Özetle görevi ne olursa olsun herkes haddini bilecek. Çalışan da, basın da bilecek, tabi ben de bileceğim.

İnşallah değerli okurumuzu bilgilendirmişimdir.

*  *  *

AK Parti’den Kırşehir Milletvekili seçilen Necmettin Erkan’ın Pazartesi günü halkla buluşması programına davet edildim. “Davete icabet sünnettir” diyerek katıldığım halk buluşmasında gerek Kadın Kolları Başkanı Meryem Düğer, gerek Gençlik Kolları Başkanı Haydar Bilgin gerekse Sayın Milletvekili Necmettin Erkan tarafından güler yüzle, sıcak ve samimi bir şekilde karşılandım.

Sayın Milletvekilimiz ve arkadaşları misafirlerle birer, birer ilgilenirken ben ve “Kırşehir Çiğdem” Gazetesi sahibi Salih Günerbir masaya geçtik hem ikramlardan yedik, hem sohbet ettik, hem etrafa baktık ve kendi aramızda değerlendirme yaptık.

Salih Güner kardeşim gazetedeki işlerinden dolayı programdan erken ayrıldı ve ben masada yalnız kaldım. Yalnız kalınca çok gerilere gittim, bir ara sadece vücut olarak oradaydım ama kafam başka alemlerdeydi. Katılımcılara dikkatle baktım ve aklıma 1987 yılı ve sonrasındaki ANAP İktidarında yaşadıklarım geldi. Bazılarına acıdım, bazılarına güldüm ve aklıma; “Erzak dolu bir gemiye ilk önce fareler biner, erzak biten gemiden ilk önce fareler kaçar.” sözü geldi.
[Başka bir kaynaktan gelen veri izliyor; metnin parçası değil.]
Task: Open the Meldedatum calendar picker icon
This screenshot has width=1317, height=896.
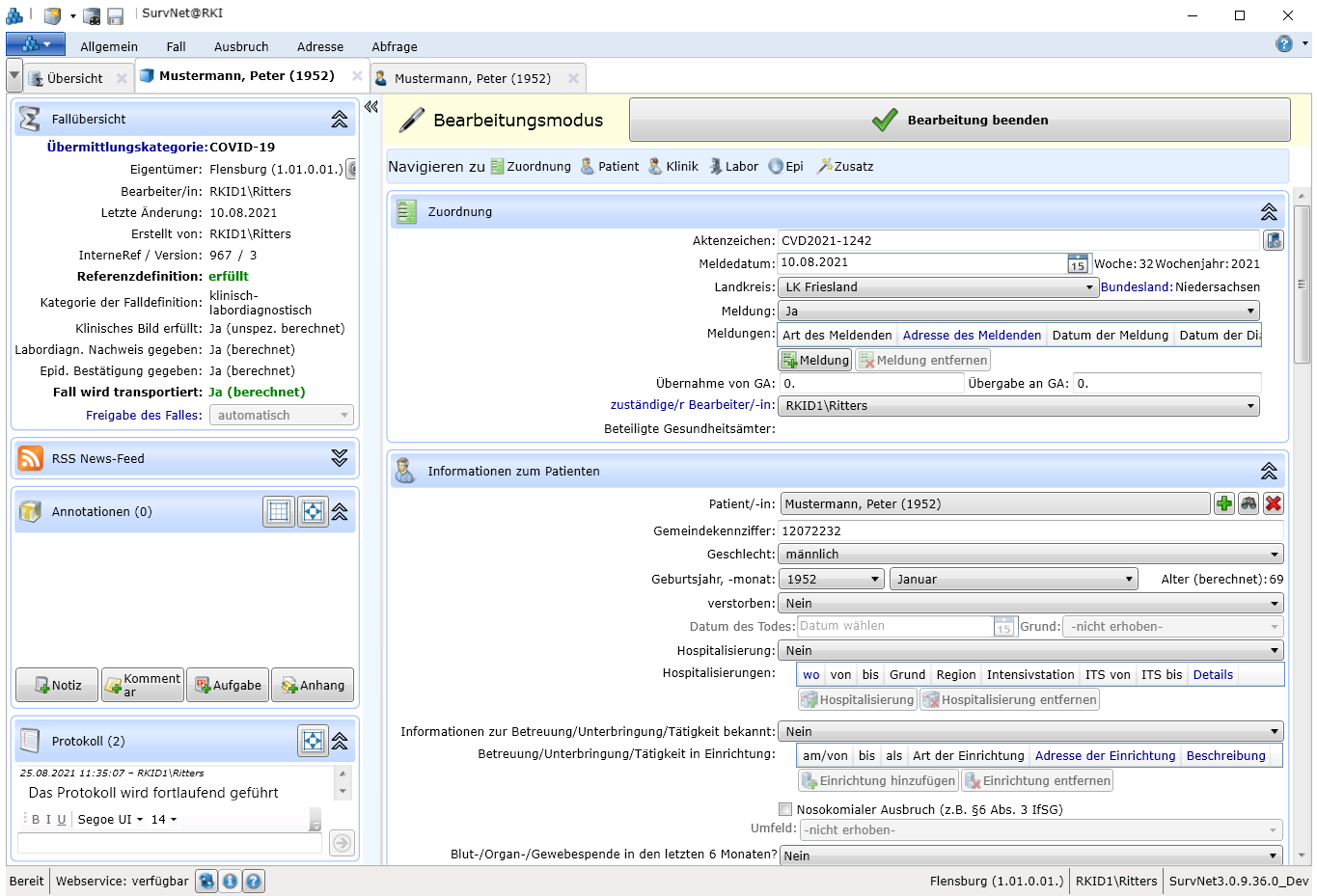Action: (x=1078, y=264)
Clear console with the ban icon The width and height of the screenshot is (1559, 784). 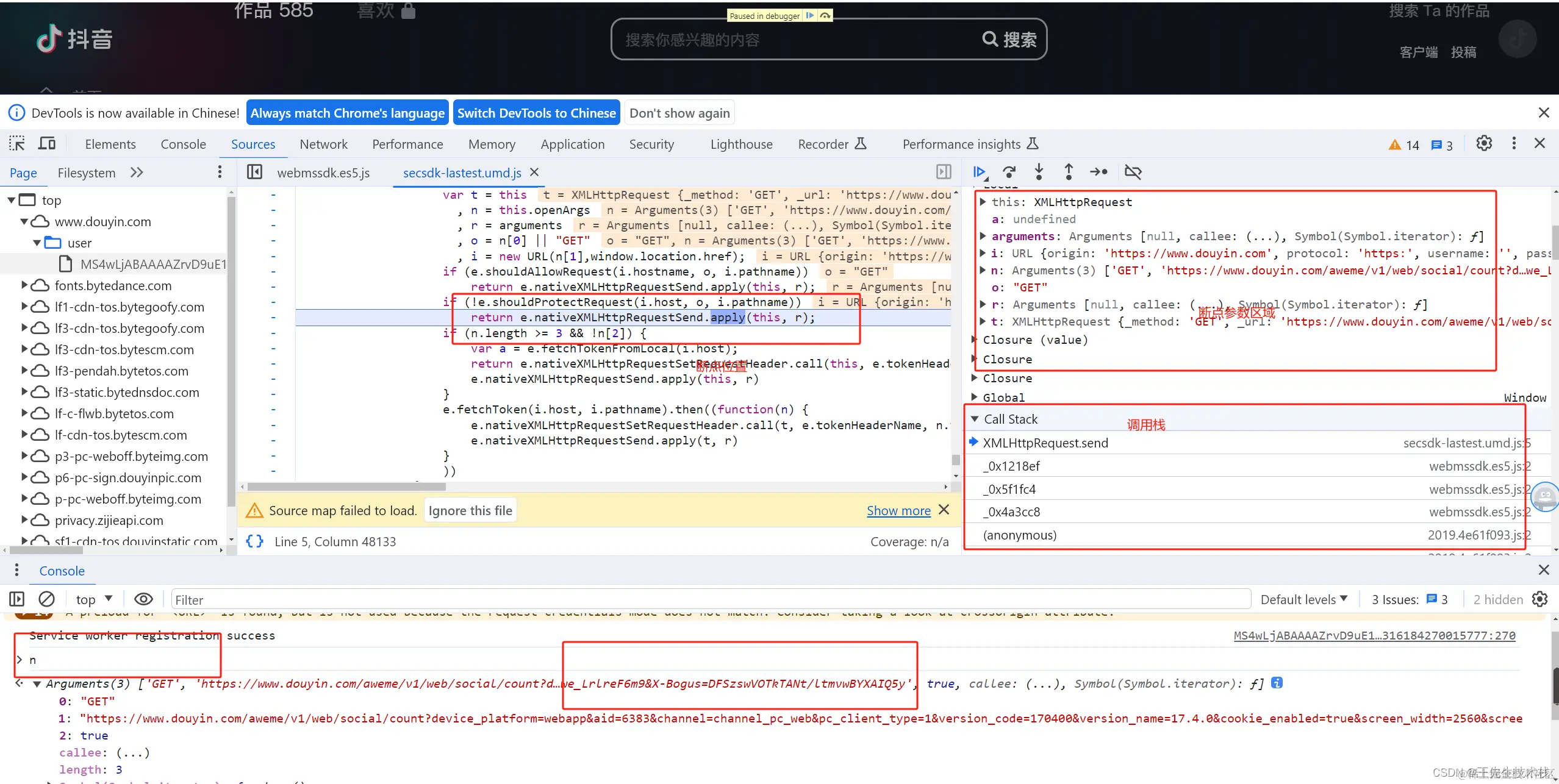tap(46, 599)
Neden mi? Çünkü 57 yaşıma geldim. 22 yaşındayken ANAP İktidarı döneminde kimler oradaysa, kimler oğlunu, kızını işe girdirebilmek için oradaysa, kimler yalakalık yapıyorsa yaşları ilerlemelerine rağmen aynı kişiler, aynı yüzler oradaydı. Bu insanlar için rüzgâr nereden eserse, güneş neren açarsa o tarafa dönmek farzdır, erzak dolu gemi terk edilemez ve aksi düşünülemez, düşünülmesi için karakterin, ahlakın, zihniyetin değişmesi gerekiyor.
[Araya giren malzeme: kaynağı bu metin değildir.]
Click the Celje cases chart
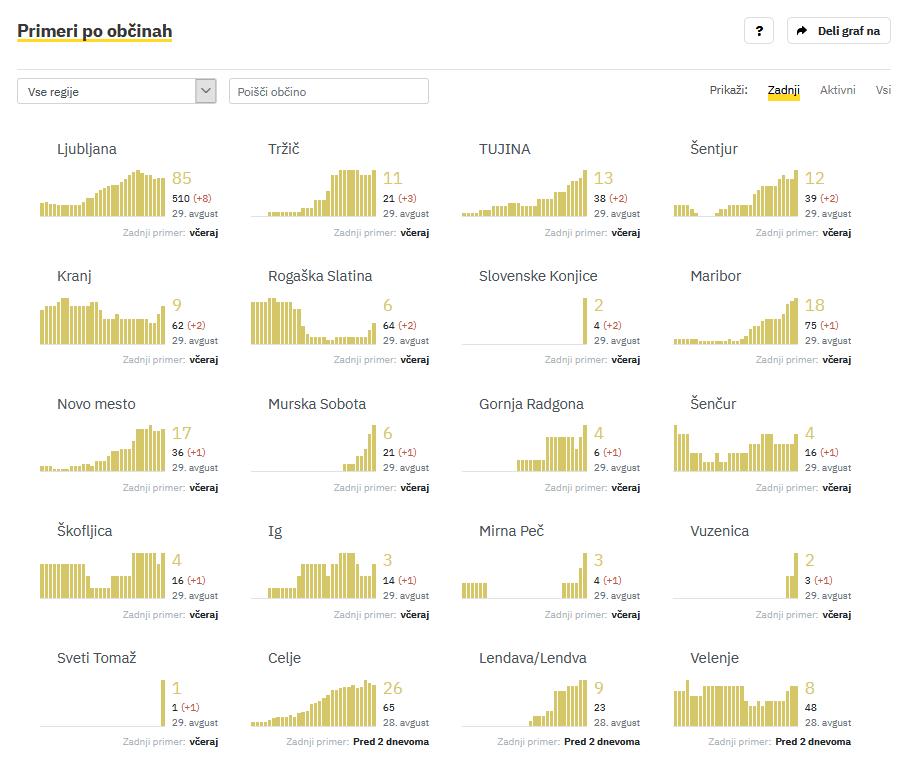 (314, 704)
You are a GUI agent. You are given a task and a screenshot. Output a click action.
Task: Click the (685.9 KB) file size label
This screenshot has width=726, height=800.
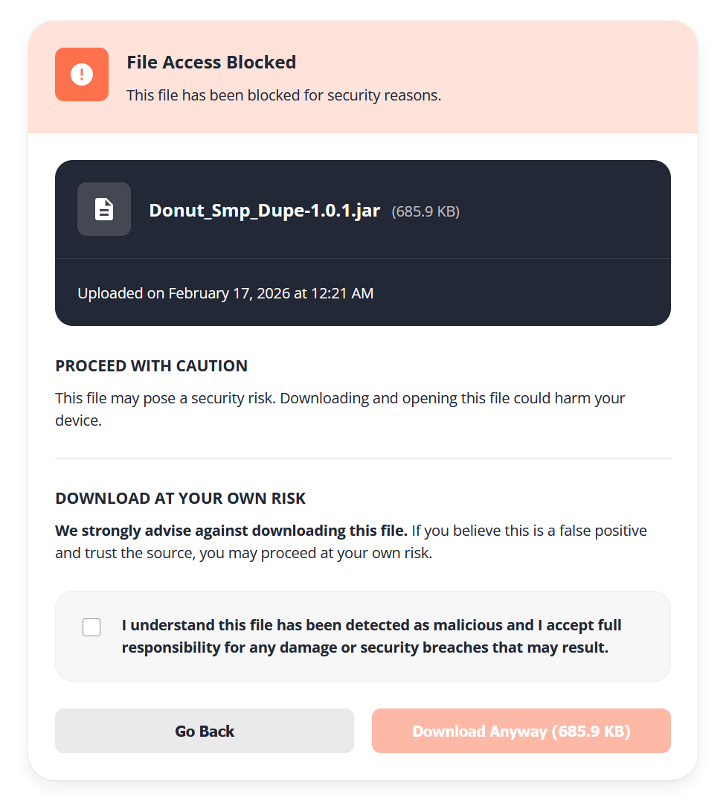(425, 212)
Ben geçmişle yaşarken yanıma AK Parti Kadın Kolları Başkanı Meryem Düğer ve Gençlik Kolları Başkanı Haydar Bilgin geldiler. Meryem Düğer “Abi sen neden yalnız kaldın?” dedi cevap olarak “Abim, anam yok, babam yok, ben gariban insanım, ancak ibret, hayret ve dehşetle programa katılanlara bakıyorum, buradakilerin büyük çoğunluğunu yıllar öncesinden tanıyorum. Bunlar 1980’li yıllarda ANAP iktidarı döneminde iktidarından ters düşmezlerdi, sonra hepsi, DYP’li ve SHP’li oldular, daha sonra MHP-ANAP ve DSP’li oldular. Şimdi de AKP’li oldular, değişen yaşlarının ilerlemesi ve simaları ama zihniyet ve amaçları aynı diyerek, yukarıda verdiğim fare örneğini söyleyerek bunlar menfaat insanı, bunların partisi, vatanı, dini olmaz. Yarın başka parti iktidara gelsin oraya geçerler: Çünkü bunlar zübüktür. Zübüklerde utanma duygusu da, yüz de olamaz, yüzlerini camız derisi kaplar diyerek İstiklal Marşımızın Şairi Mehmet Akif Ersoy’un çok sevdiğim ‘Artık ikiyüzlü insanları sevmeye, yaşadıkça çok yüzlü insanlar görmeye başladım” dedim.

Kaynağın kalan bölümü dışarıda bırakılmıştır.